## [Problem]
Extend the text on choreography, orchestration, and event sourcing, starting immediately after its final line.

Choreography vs Orchestration

Aspect Choreography Orchestration
Coordination Services react to events independently Central orchestrator directs services
Coupling Loose (event-based) Tighter (orchestrator knows all services)
Visibility Distributed, harder to trace Centralized, easy to monitor
Complexity Logic distributed across services Logic centralized in orchestrator
Best For Simple flows, loose coupling Complex workflows, explicit control

Event Sourcing & CQRS

Event Sourcing

Store all state changes as a sequence of events. Current state is derived by replaying events.

# Event Sourcing Example - Bank Account
class BankAccount:
    def __init__(self, account_id):
        self.account_id = account_id
        self.balance = 0
        self.events = []
    
    # Commands create events
    def deposit(self, amount, timestamp):
        event = DepositEvent(
            account_id=self.account_id,
            amount=amount,
            timestamp=timestamp
        )
        self._apply(event)
        self.events.append(event)
    
    def withdraw(self, amount, timestamp):
        if amount > self.balance:
            raise InsufficientFundsError()
        
        event = WithdrawEvent(
            account_id=self.account_id,
            amount=amount,
            timestamp=timestamp
        )
        self._apply(event)
        self.events.append(event)
    
    # Apply events to update state
    def _apply(self, event):
        if isinstance(event, DepositEvent):
            self.balance += event.amount
        elif isinstance(event, WithdrawEvent):
            self.balance -= event.amount
    
    # Rebuild state from events
    @classmethod
    def rebuild_from_events(cls, account_id, events):
        account = cls(account_id)
        for event in events:
            account._apply(event)

## [Given data]
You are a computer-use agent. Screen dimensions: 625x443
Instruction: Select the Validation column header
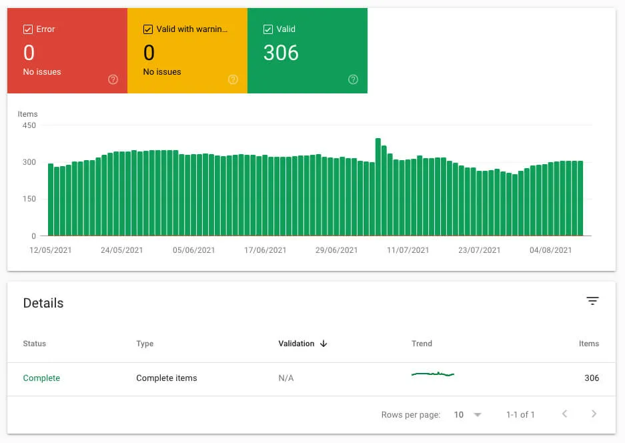(x=295, y=344)

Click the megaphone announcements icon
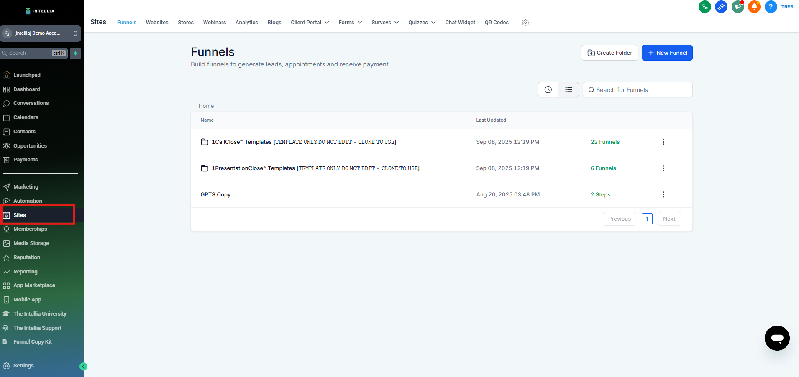coord(738,7)
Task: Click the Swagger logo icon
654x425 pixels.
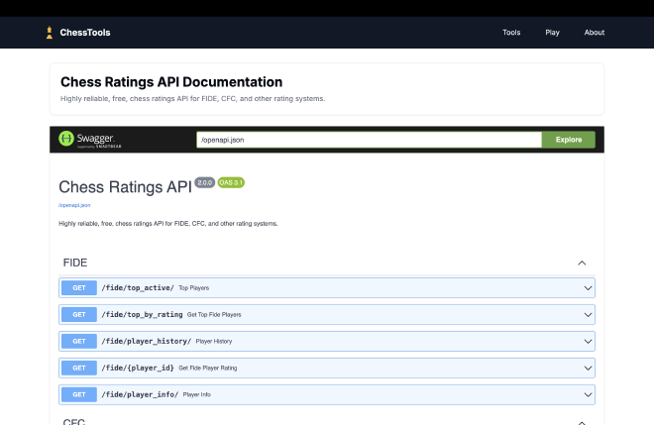Action: [x=67, y=140]
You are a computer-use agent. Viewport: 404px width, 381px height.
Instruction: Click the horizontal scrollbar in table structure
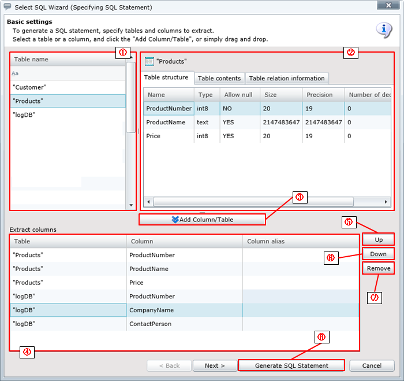[x=253, y=202]
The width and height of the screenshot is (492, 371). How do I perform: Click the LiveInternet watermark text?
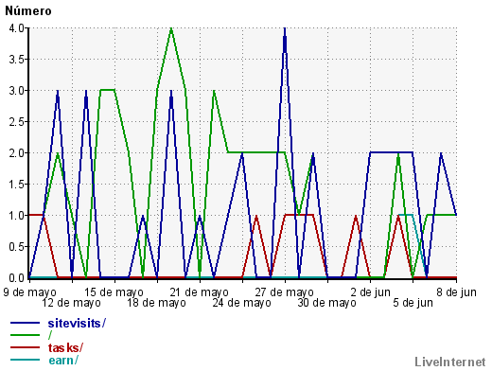click(x=450, y=362)
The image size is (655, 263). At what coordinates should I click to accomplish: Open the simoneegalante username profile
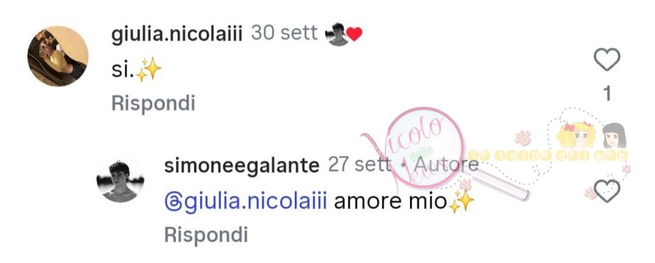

## [Task output]
        return account

# Event Store
class EventStore:
    def __init__(self):
        self.events = {}  # account_id -> [events]
    
    def save_events(self, aggregate_id, events, expected_version):
        # Optimistic concurrency check
        current_version = len(self.events.get(aggregate_id, []))
        if current_version != expected_version:
            raise ConcurrencyException()
        
        self.events.setdefault(aggregate_id, []).extend(events)
    
    def get_events(self, aggregate_id):
        return self.events.get(aggregate_id, [])

Benefits: Complete audit trail, temporal queries, debugging, replay

CQRS with Event Sourcing
flowchart LR
    subgraph Write ["Write Path"]
        CMD["Commands"] --> WM["Write Model"]
        WM --> ES["Event Store"]
    end

    ES --> EP["Events Published"]

    subgraph Read ["Read Path"]
        EP --> RM["Read Model
Materialized Views"]
        Q["Queries"] --> RM
    end

    style Write fill:#f0f4f8,stroke:#16476A
    style Read fill:#e8f4f4,stroke:#3B9797
                        

CQRS (Command Query Responsibility Segregation)

Separate models for reading (queries) and writing (commands) data.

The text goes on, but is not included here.